● What you are asked to do
Convert every line of the records below into a JSON list of strings, one string per line, omitting blank lines.

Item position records
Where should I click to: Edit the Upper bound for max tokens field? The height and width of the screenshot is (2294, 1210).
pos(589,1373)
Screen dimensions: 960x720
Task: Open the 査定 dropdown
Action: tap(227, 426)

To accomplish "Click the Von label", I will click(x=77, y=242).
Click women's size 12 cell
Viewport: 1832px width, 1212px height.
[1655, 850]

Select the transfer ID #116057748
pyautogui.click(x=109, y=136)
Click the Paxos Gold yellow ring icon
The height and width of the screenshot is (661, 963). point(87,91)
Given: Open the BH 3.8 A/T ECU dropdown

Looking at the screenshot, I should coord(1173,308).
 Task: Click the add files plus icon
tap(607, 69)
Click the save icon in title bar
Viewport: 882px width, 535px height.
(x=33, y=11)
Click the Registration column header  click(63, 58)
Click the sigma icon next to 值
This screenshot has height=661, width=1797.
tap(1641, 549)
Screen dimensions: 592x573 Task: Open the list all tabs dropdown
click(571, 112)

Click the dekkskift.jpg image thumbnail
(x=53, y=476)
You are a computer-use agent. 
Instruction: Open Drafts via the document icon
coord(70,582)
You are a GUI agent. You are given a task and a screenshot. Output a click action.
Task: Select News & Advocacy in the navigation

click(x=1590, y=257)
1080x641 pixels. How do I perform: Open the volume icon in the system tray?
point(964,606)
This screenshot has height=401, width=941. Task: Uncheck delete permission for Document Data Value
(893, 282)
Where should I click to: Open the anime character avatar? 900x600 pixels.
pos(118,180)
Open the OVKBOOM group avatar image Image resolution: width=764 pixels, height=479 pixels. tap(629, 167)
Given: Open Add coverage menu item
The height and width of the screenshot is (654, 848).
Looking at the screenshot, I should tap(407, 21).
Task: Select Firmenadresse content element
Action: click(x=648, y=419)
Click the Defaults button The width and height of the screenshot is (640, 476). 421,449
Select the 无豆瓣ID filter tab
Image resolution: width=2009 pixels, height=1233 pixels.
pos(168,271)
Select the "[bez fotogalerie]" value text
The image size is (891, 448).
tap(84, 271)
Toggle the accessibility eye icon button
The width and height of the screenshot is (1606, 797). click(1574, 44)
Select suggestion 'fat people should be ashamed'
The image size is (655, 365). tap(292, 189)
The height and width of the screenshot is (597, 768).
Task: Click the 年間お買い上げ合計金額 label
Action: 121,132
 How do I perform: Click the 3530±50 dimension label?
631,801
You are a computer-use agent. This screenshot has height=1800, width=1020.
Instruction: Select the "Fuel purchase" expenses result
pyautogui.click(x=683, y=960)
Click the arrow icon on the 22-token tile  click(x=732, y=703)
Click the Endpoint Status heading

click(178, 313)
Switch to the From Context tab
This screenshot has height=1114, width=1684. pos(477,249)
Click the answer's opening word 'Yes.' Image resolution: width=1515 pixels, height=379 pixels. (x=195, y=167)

● Problem solution
[
  "Where should I click to: Edit the Upper bound for max tokens field? The height and width of the screenshot is (2294, 1210).",
  "pos(589,1373)",
  "Screen dimensions: 960x720",
  "Task: Open the 査定 dropdown",
  "Action: tap(227, 426)",
  "To accomplish \"Click the Von label\", I will click(x=77, y=242).",
  "Click women's size 12 cell",
  "Viewport: 1832px width, 1212px height.",
  "[1655, 850]",
  "Select the transfer ID #116057748",
  "pyautogui.click(x=109, y=136)",
  "Click the Paxos Gold yellow ring icon",
  "The height and width of the screenshot is (661, 963). point(87,91)",
  "Given: Open the BH 3.8 A/T ECU dropdown",
  "Looking at the screenshot, I should coord(1173,308).",
  " Task: Click the add files plus icon",
  "tap(607, 69)",
  "Click the save icon in title bar",
  "Viewport: 882px width, 535px height.",
  "(x=33, y=11)",
  "Click the Registration column header  click(63, 58)",
  "Click the sigma icon next to 值",
  "This screenshot has height=661, width=1797.",
  "tap(1641, 549)",
  "Screen dimensions: 592x573 Task: Open the list all tabs dropdown",
  "click(571, 112)",
  "Click the dekkskift.jpg image thumbnail",
  "(x=53, y=476)",
  "You are a computer-use agent. ",
  "Instruction: Open Drafts via the document icon",
  "coord(70,582)",
  "You are a GUI agent. You are given a task and a screenshot. Output a click action.",
  "Task: Select News & Advocacy in the navigation",
  "click(x=1590, y=257)",
  "1080x641 pixels. How do I perform: Open the volume icon in the system tray?",
  "point(964,606)",
  "This screenshot has height=401, width=941. Task: Uncheck delete permission for Document Data Value",
  "(893, 282)",
  "Where should I click to: Open the anime character avatar? 900x600 pixels.",
  "pos(118,180)",
  "Open the OVKBOOM group avatar image Image resolution: width=764 pixels, height=479 pixels. tap(629, 167)",
  "Given: Open Add coverage menu item",
  "The height and width of the screenshot is (654, 848).",
  "Looking at the screenshot, I should tap(407, 21).",
  "Task: Select Firmenadresse content element",
  "Action: click(x=648, y=419)",
  "Click the Defaults button The width and height of the screenshot is (640, 476). 421,449",
  "Select the 无豆瓣ID filter tab",
  "Image resolution: width=2009 pixels, height=1233 pixels.",
  "pos(168,271)",
  "Select the \"[bez fotogalerie]\" value text",
  "The image size is (891, 448).",
  "tap(84, 271)",
  "Toggle the accessibility eye icon button",
  "The width and height of the screenshot is (1606, 797). click(1574, 44)",
  "Select suggestion 'fat people should be ashamed'",
  "The image size is (655, 365). tap(292, 189)",
  "The height and width of the screenshot is (597, 768).",
  "Task: Click the 年間お買い上げ合計金額 label",
  "Action: 121,132",
  " How do I perform: Click the 3530±50 dimension label?",
  "631,801",
  "You are a computer-use agent. This screenshot has height=1800, width=1020.",
  "Instruction: Select the \"Fuel purchase\" expenses result",
  "pyautogui.click(x=683, y=960)",
  "Click the arrow icon on the 22-token tile  click(x=732, y=703)",
  "Click the Endpoint Status heading",
  "click(178, 313)",
  "Switch to the From Context tab",
  "This screenshot has height=1114, width=1684. pos(477,249)",
  "Click the answer's opening word 'Yes.' Image resolution: width=1515 pixels, height=379 pixels. (x=195, y=167)"
]